-------- Input data --------
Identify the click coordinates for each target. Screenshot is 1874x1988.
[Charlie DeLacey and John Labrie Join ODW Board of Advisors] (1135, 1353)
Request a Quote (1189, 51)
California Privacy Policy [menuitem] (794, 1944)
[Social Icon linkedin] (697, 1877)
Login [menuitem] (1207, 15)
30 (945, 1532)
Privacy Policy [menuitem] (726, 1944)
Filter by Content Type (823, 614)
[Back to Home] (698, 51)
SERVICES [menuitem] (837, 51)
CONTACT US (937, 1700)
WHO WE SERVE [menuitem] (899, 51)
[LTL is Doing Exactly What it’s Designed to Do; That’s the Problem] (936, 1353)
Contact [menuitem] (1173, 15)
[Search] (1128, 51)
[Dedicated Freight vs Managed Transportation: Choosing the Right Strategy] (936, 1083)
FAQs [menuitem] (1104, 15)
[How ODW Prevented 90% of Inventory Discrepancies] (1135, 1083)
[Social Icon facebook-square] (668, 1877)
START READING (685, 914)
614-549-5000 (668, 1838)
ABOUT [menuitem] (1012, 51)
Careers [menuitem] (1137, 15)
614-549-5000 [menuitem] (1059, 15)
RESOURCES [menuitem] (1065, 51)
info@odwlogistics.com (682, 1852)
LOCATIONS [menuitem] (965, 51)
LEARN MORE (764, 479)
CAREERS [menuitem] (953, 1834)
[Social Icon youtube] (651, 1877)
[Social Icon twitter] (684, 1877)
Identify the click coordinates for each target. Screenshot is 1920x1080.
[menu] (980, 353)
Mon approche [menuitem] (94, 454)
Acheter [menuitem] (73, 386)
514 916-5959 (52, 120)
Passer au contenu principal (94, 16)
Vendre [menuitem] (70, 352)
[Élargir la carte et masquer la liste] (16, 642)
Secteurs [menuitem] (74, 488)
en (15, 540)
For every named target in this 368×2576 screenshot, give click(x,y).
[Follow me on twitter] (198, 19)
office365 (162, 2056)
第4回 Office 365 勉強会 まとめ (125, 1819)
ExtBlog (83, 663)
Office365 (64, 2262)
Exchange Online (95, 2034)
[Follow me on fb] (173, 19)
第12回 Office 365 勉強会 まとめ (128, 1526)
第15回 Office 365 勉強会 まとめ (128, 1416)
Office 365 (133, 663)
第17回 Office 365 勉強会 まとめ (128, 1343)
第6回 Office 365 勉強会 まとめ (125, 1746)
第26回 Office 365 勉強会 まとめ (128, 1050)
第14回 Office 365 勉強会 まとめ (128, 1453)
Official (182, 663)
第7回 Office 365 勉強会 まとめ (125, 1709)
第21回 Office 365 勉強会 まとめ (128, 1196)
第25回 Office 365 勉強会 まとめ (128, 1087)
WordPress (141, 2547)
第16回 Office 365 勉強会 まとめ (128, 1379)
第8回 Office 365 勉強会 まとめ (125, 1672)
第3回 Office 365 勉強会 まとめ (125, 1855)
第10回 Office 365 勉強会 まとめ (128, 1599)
--------
**Task directions:** Using the records above, copy word for word the line with "SERVICES [menuitem] (837, 51)", the line with "[Search] (1128, 51)", and every line between them.

**Reply to the task:**
SERVICES [menuitem] (837, 51)
CONTACT US (937, 1700)
WHO WE SERVE [menuitem] (899, 51)
[LTL is Doing Exactly What it’s Designed to Do; That’s the Problem] (936, 1353)
Contact [menuitem] (1173, 15)
[Search] (1128, 51)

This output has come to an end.